There are also a number of incontinence products available on the market today. These incontinence supplies include incontinence pants and incontinence pads, both of which can help you avoid an embarassing accident if you can't make it to a washroom in time. 

Self Treatment
There are a variety of treatments that you can do yourself at home to help strengthen your bladder and cure your incontinence products.

  • Diet: Changing your diet in a few simple ways can help to reduce your symptoms of incontinence. Limiting the amount of caffeine you take in can help stop excess urination. Caffeine functions as a diuretic, which will exacerbate your incontinence. Drink 6 to 8 glasses of water a day to flush out any bacteria that may be accumulating in your bladder.

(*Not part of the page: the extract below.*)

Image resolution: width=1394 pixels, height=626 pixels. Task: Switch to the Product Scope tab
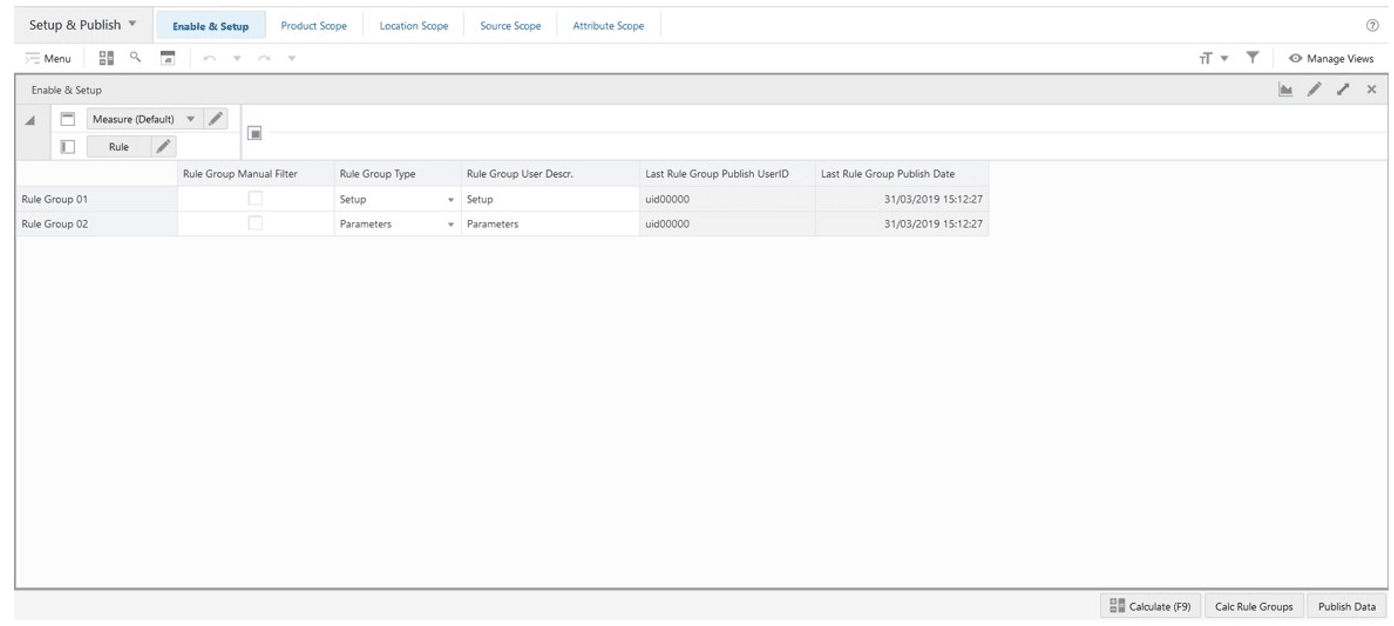pos(315,25)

Eat a balanced diet that is high in fruits, vegetables, and whole grains.
  • Kegel Exercises: Pregnant women have long used Kegel exercises to strengthen their pelvic muscles for delivery. These exercises also work wonders for helping to prevent incontinence. Lie on the ground with your legs apart and feet flat on the floor. Gently contract the muscles around your vagina, urethra, and anus. Hold this contraction for a few seconds and then release. Continue these exercises, completing 3 sets of 15 each day. Soon your bladder will be back in control.
  • Bladder Retraining: You can retrain your bladder in order to encourage less frequent urination. Drink 6 to 8 glasses of water and delay urination for five minutes. Every day, drink more water and delay urination by a little bit longer, working up to a delay of 15 minutes. Your bladder should begin to hold more urine and you will need to urinate less frequently.

Medical and Surgical Treatment
If your incontinence is causing severe troubles in your everyday life, there are some treatments that your doctor can prescribe, including incontinence surgery.

  • Pessaries: Pessaries look like little umbrellas and are designed to hold your pelvis up, off your bladder. These pessaries are easily inserted and can really decrease the amount of pressure on your bladder.
  • Cones and Balls: Cones and balls that can be inserted are available to help train your pelvic muscles to contract appropriately.
  • Bladder Swings: Bladder swings can be surgically implanted into your pelvic region if you are experiencing continued incontinence. The swing supports the bladder, preventing it from being pressured by other organs.
  • Electrical Stimulation: This procedure involves sending electric pulses to your pelvic muscles. These pulses train your muscles to contract and allow new nerves to grow. The result is similar to Kegel exercises.